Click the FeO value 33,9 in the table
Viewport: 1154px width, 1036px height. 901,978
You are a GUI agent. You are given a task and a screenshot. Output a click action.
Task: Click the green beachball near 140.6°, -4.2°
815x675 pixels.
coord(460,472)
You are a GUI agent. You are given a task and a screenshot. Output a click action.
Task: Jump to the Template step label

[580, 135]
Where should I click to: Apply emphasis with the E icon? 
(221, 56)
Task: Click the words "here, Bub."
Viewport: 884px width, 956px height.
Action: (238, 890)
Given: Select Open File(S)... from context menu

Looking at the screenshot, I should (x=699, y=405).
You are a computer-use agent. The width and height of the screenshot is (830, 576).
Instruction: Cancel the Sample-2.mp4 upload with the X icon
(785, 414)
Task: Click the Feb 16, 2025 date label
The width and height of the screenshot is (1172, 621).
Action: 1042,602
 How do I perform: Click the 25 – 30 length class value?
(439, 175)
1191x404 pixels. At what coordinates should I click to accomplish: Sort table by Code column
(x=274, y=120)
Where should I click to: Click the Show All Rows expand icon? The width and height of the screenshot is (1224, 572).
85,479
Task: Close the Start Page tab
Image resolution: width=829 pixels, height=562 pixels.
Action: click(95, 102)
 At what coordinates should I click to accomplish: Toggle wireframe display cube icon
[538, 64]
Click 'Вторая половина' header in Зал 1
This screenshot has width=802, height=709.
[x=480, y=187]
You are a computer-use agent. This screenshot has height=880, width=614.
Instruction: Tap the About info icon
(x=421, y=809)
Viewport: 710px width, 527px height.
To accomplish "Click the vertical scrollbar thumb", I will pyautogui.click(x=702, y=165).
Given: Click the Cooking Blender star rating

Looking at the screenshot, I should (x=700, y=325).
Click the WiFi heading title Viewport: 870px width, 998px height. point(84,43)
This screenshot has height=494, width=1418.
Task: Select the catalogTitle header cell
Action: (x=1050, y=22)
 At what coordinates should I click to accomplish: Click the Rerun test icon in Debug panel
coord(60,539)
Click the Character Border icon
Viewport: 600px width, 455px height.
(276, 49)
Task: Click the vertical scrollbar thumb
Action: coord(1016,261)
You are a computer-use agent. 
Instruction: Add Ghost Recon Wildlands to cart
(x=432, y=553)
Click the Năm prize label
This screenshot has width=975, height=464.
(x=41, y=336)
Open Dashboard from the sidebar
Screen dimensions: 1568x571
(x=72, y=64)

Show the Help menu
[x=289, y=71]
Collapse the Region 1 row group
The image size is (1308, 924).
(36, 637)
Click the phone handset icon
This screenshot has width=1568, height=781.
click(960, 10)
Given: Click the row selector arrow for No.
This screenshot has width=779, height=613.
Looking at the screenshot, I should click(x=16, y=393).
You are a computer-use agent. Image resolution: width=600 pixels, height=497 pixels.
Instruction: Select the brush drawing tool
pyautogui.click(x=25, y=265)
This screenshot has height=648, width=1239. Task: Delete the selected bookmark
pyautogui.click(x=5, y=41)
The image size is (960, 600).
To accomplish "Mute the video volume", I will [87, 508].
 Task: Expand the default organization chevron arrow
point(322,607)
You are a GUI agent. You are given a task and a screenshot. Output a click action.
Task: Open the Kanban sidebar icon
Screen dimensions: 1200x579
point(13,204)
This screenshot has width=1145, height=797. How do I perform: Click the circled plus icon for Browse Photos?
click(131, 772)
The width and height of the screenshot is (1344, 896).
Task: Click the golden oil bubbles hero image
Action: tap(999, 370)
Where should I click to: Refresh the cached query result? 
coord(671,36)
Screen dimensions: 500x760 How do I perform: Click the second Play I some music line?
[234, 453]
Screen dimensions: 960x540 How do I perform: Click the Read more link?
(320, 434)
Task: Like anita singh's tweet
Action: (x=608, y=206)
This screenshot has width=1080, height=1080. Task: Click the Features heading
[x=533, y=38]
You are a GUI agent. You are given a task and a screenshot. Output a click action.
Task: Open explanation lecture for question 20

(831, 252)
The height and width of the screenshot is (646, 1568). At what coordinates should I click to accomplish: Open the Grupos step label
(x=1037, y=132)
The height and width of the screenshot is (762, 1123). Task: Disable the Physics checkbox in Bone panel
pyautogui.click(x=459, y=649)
··········
**Required work**
Your answer should be the full set of records, printed exactly.

**Task response**
Click the FeO value 33,9 in the table
Viewport: 1154px width, 1036px height. 901,978
You are a GUI agent. You are given a task and a screenshot. Output a click action.
Task: Click the green beachball near 140.6°, -4.2°
815x675 pixels.
coord(460,472)
You are a GUI agent. You are given a task and a screenshot. Output a click action.
Task: Jump to the Template step label

[580, 135]
Where should I click to: Apply emphasis with the E icon? 
(221, 56)
Task: Click the words "here, Bub."
Viewport: 884px width, 956px height.
Action: (238, 890)
Given: Select Open File(S)... from context menu

Looking at the screenshot, I should (x=699, y=405).
You are a computer-use agent. The width and height of the screenshot is (830, 576).
Instruction: Cancel the Sample-2.mp4 upload with the X icon
(785, 414)
Task: Click the Feb 16, 2025 date label
The width and height of the screenshot is (1172, 621).
Action: 1042,602
 How do I perform: Click the 25 – 30 length class value?
(439, 175)
1191x404 pixels. At what coordinates should I click to accomplish: Sort table by Code column
(x=274, y=120)
Where should I click to: Click the Show All Rows expand icon? The width and height of the screenshot is (1224, 572).
85,479
Task: Close the Start Page tab
Image resolution: width=829 pixels, height=562 pixels.
Action: click(95, 102)
 At what coordinates should I click to accomplish: Toggle wireframe display cube icon
[538, 64]
Click 'Вторая половина' header in Зал 1
This screenshot has width=802, height=709.
[x=480, y=187]
You are a computer-use agent. This screenshot has height=880, width=614.
Instruction: Tap the About info icon
(x=421, y=809)
Viewport: 710px width, 527px height.
To accomplish "Click the vertical scrollbar thumb", I will pyautogui.click(x=702, y=165).
Given: Click the Cooking Blender star rating

Looking at the screenshot, I should (x=700, y=325).
Click the WiFi heading title Viewport: 870px width, 998px height. point(84,43)
This screenshot has height=494, width=1418.
Task: Select the catalogTitle header cell
Action: (x=1050, y=22)
 At what coordinates should I click to accomplish: Click the Rerun test icon in Debug panel
coord(60,539)
Click the Character Border icon
Viewport: 600px width, 455px height.
(276, 49)
Task: Click the vertical scrollbar thumb
Action: coord(1016,261)
You are a computer-use agent. 
Instruction: Add Ghost Recon Wildlands to cart
(x=432, y=553)
Click the Năm prize label
This screenshot has width=975, height=464.
(x=41, y=336)
Open Dashboard from the sidebar
Screen dimensions: 1568x571
(x=72, y=64)

Show the Help menu
[x=289, y=71]
Collapse the Region 1 row group
The image size is (1308, 924).
(36, 637)
Click the phone handset icon
This screenshot has width=1568, height=781.
click(960, 10)
Given: Click the row selector arrow for No.
This screenshot has width=779, height=613.
Looking at the screenshot, I should click(x=16, y=393).
You are a computer-use agent. Image resolution: width=600 pixels, height=497 pixels.
Instruction: Select the brush drawing tool
pyautogui.click(x=25, y=265)
This screenshot has height=648, width=1239. Task: Delete the selected bookmark
pyautogui.click(x=5, y=41)
The image size is (960, 600).
To accomplish "Mute the video volume", I will [87, 508].
 Task: Expand the default organization chevron arrow
point(322,607)
You are a GUI agent. You are given a task and a screenshot. Output a click action.
Task: Open the Kanban sidebar icon
Screen dimensions: 1200x579
point(13,204)
This screenshot has width=1145, height=797. How do I perform: Click the circled plus icon for Browse Photos?
click(131, 772)
The width and height of the screenshot is (1344, 896).
Task: Click the golden oil bubbles hero image
Action: tap(999, 370)
Where should I click to: Refresh the cached query result? 
coord(671,36)
Screen dimensions: 500x760 How do I perform: Click the second Play I some music line?
[234, 453]
Screen dimensions: 960x540 How do I perform: Click the Read more link?
(320, 434)
Task: Like anita singh's tweet
Action: (x=608, y=206)
This screenshot has width=1080, height=1080. Task: Click the Features heading
[x=533, y=38]
You are a GUI agent. You are given a task and a screenshot. Output a click action.
Task: Open explanation lecture for question 20

(831, 252)
The height and width of the screenshot is (646, 1568). At what coordinates should I click to accomplish: Open the Grupos step label
(x=1037, y=132)
The height and width of the screenshot is (762, 1123). Task: Disable the Physics checkbox in Bone panel
pyautogui.click(x=459, y=649)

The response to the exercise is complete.